GDPR Regulations You Need to Understand & How Wisetek Can Help
Secure data destruction and disposal is growingly one of the biggest concerns to businesses today. Organizations that fall victim to data breaches is alarmingly routine around the world and the amount of coverage surrounding events like the Equifax hacking scandal that stole the data of 145 million people reflect the growing concern for protecting your customer’s information. Currently, many businesses outsource their IT asset disposal to specialist, third party IT Asset Disposal firms like Wisetek to ensure regulatory compliance, mitigate any risk and free up business resources.
The General Data Protection Regulations (GDPR) are coming into play on May 25th 2018. The GDPR rules are stricter than the existing Data Protection Act (DPA) so changes to your data handling are required. Despite many efforts made by companies who handle the personal data of EU citizens , a large number of these organizations remain far from ready and some even unaware of the need for GDPR compliance on the side of IT asset disposition (ITAD).
Under the new regulations, any organization that falls victim to a data breach only has 72 hours to report it and if they are found to be in breach of the GDPR guidelines, they could be fined 4% of the business’ annual turnover or €20 million (whichever is greater). Evidently, it is crucial that your organization is fully compliant with the GDPR.
Some requirements you need to be aware of to be compliant with GDPR:
If your organization operates in more than one EU member state, your lead data protection supervisory authority should be determined and documented. The lead authority is the supervisory authority in the state where your main office/facility is. It is the location where your central administration in the EU is or else the location where decisions about the proposed and means of processing are taken and implemented.
This is only relevant if you carry out cross-border processing. For example, if you have facilities in more than one EU member state or you have a single site that in the EU that carries out processing which substantially affects individuals in other EU states.
If this applies to your business, you should map out where your organization makes its most significant decisions about its processing activities. This will help determine your ‘main facility’ and therefore, your lead supervisory authority.
Be Aware – Controllers and Processors are Now Both Responsible
All key decision makers in an organization should be aware that the law is changing to the GDPR. Under the current DPA, it is only data controllers that are responsible for the secure disposal of IT assets. However, the GDPR outlines that data processors will now be held responsible too. The impact that it will have is vital therefore it is important to identify the areas that could cause compliance issues under the new requirements. No matter how minimal the contact with personal data, compliance is still compulsory.
E2E Track & Trace is a Must for Personal Data
Personal data that your organization stores will need to be recorded through its entire lifecycle, regardless of the size or nature of the business. It must also be outlined what personal data is being stored and what it is used for as well as proof of consent to use the data. How the data is being protected is also required to be proven along with where it goes after it is no longer needed.
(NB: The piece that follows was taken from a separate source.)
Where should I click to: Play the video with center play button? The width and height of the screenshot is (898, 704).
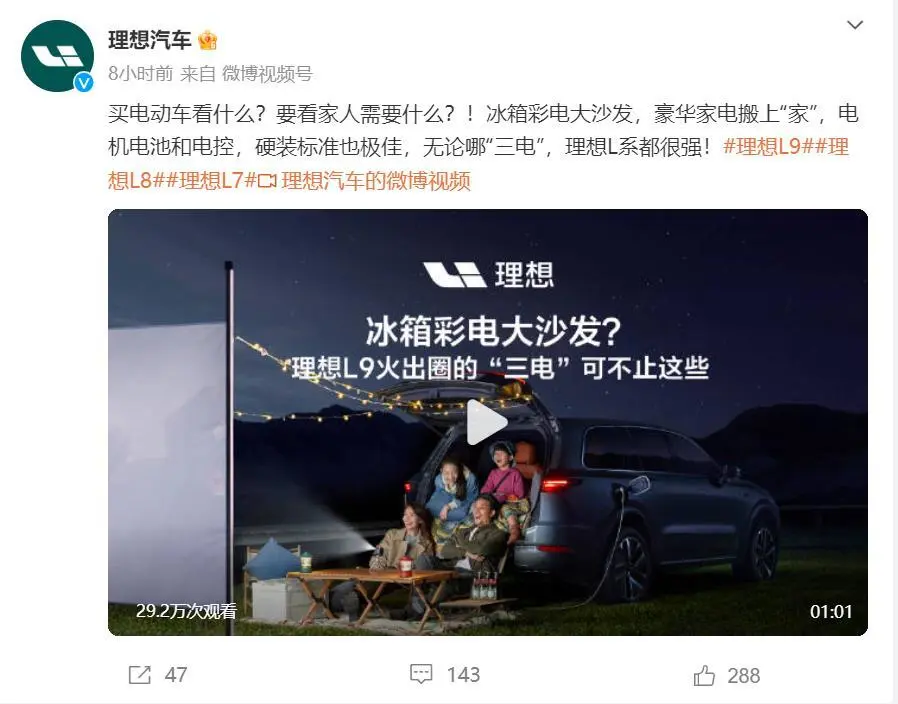[486, 422]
Not only this, but there are many reasons that you could need to know what information you hold about an individual. With the ‘Right to be Forgotten’ being introduced, you need to know what information you hold in order to ensure that all the information is removed. It must be remembered that under the new regulations, personal data covers different pieces of information ranging from names and images to IP address and medical information.
Disposal Must Be Fully Auditable
In order to show complete compliance with GDPR, you must be able to audit the data trail. Your IT assets for disposal should be collected by a traceable company and stored in a secure facility that use secure software or physical destruction methods appropriate for the data bearing media. It should also be possible to trace how data was erased and/or destroyed and by whom. This helps to guarantee complete accountability for data throughout the process.
Not only is GDPR compliance critical to protect your clients’ information but failure to do so could actually put your entire company at risk. This means that it is more important than ever to protect yourself from a data breach at every stage of the data management process, especially for end of life data and IT assets.